Please print exactly the lines from the line containing "Instruction: Expand the" through the end of the data, no more, and keep pictures out of the copy.

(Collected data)
•••••
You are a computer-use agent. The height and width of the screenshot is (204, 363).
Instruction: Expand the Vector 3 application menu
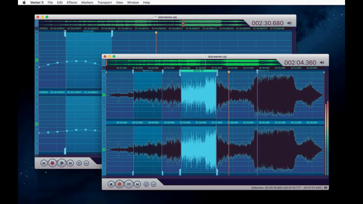pyautogui.click(x=37, y=2)

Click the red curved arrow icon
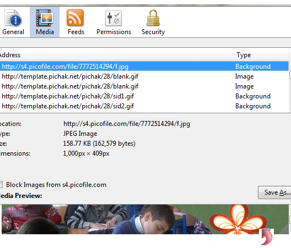pos(267,237)
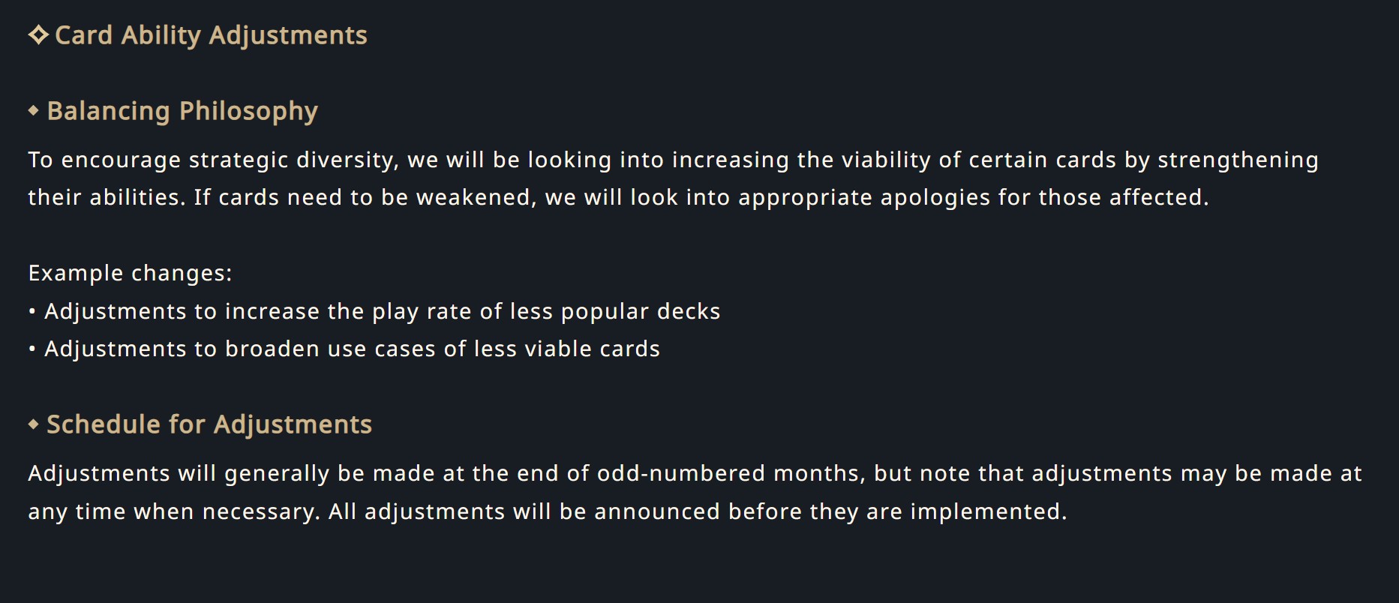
•••••
Result for this exercise:
Instruction: Expand the Vector 3 application menu
pyautogui.click(x=37, y=2)

Click the red curved arrow icon
pos(267,237)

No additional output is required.